Revisiting The Story Of Rosa And Dave

By David Crow
Conversations

DavidCrow3

David Crow

Lately I’ve had a little more time on my hands than I usually do. I suspect it’s been the same for a lot of people out there. One of the silver linings lately has been that I’ve gotten an extra chance to spend time with my kids. The older two were off at college and the youngest was always out and about, but they are home for a while now. At first I worried about how that would work out, but the old routines kicked back in and after we got the shower schedule worked out things started running pretty smoothly around the old house.

As a result of all this time together a strange thing has started to happen.
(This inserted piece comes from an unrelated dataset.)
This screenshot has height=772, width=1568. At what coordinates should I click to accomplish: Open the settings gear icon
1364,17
My wife and I always parented by the adage that “we’re your parents, not your friends.” Focusing on being their parents prevented us from letting too much of ourselves show through in our dealings with our kids. They knew “Mom and Dad,” but they didn’t know as much about “Rosa and Dave.”

My kids are all older now and that wall has started to come down. Maybe it’s the fact that in the process of going through the house (spring cleaning with the Clorox until everything smells like a swimming pool) we’ve been running across buried mementos of Rosa and Dave.
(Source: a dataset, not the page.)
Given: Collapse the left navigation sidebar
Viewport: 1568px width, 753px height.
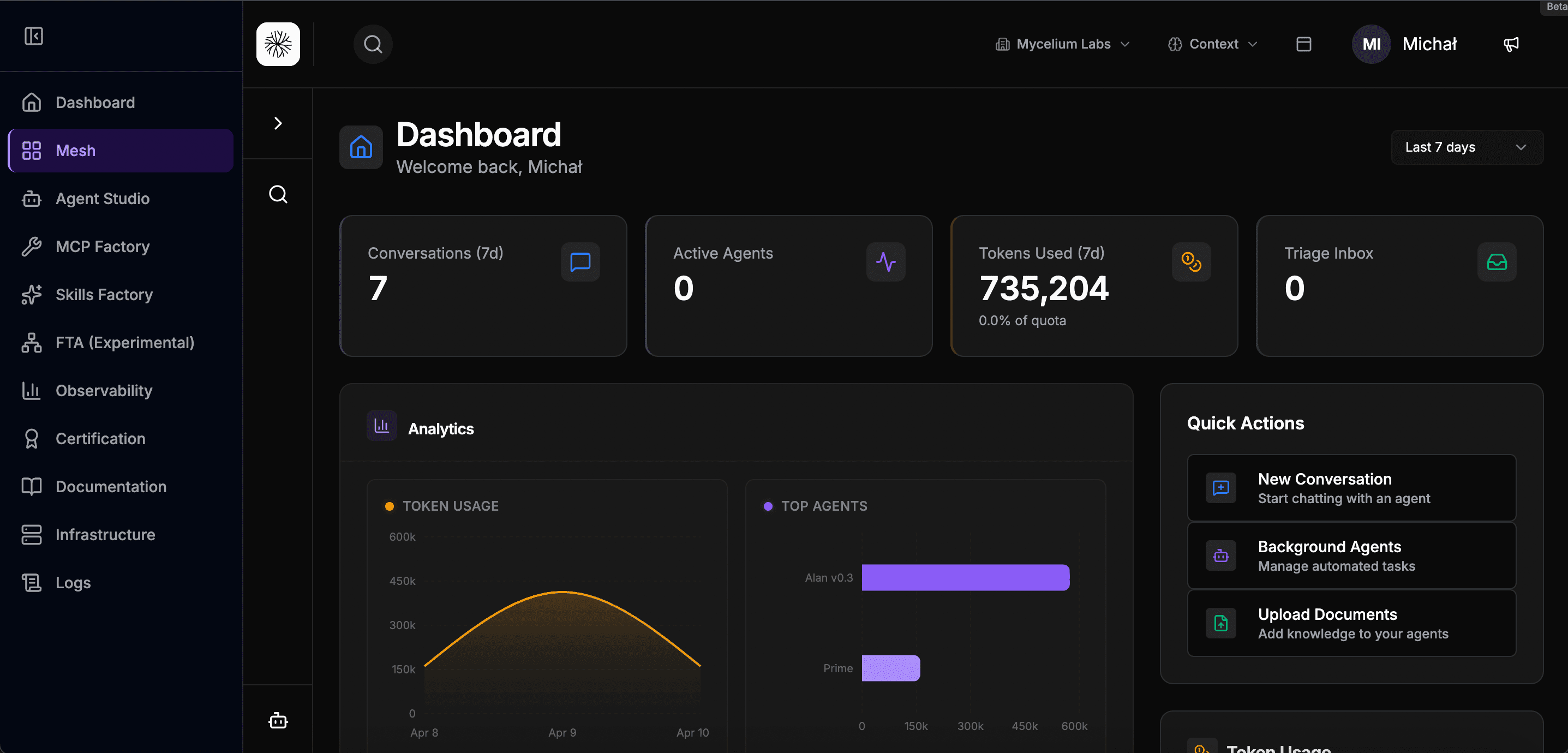Looking at the screenshot, I should click(x=34, y=36).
For example, concentrated basement archaeology turned up an ancient stereo system (circa 1994), a receiver, a turntable, a dual cassette deck, a CD player and a graphic equalizer. When Rosa and Dave first moved in together, one of the first things they absolutely had to have was a stereo system that was more expensive than the rest of the furnishings in their four-room apartment. It was one of those stereo systems that would shake the foundation of the apartment building if we turned the volume up over halfway.

We didn’t find any speakers, but there was a cassette tape (“Get Nervous” by Pat Benatar) in the cassette deck. With that came a story about how the neighbors would complain when the young couple in H4 turned up “Shadows of the Night” a bit too loud.

Then some pictures of Rosa and Dave before the kids were born were discovered: at the 1995 Daytona 500, at Epcot Center, at Wildwood, New Jersey, kissing on the roller coaster at Six Flags, and at their Sept. 28, 1996 wedding. With those came more stories about how Rosa and Dave weren’t always so sensible and practical and cautious and maybe took a foolish lark or two. Maybe the clothes and the hair are funny in retrospect, but I maintain that those mirrored sunglasses still look cool.

The good part of all this is my kids are getting an unexpected present from their parents: a small sense that Rosa and Dave aren’t just “Mom and Dad.” Maybe it’s dawning on them that the story of Rosa and Dave began before they showed up. To be sure they are a big part of that story, but they aren’t the whole of it. Rosa and Dave had to get a few things straightened out and a few rough edges rounded off before settling into their Mom and Dad roles.

Once upon a time those two silly young kids named Rosa and Dave took a big pile of no-clues-and-no-cares that every young couple starts with, navigated through life’s uncertainties and together wrote a little story that blossomed into the bedrock of their lives. These strange days are just one more chapter in that story.

Until next time, y’all come out!

David Crow is a lawyer who lives in Orange.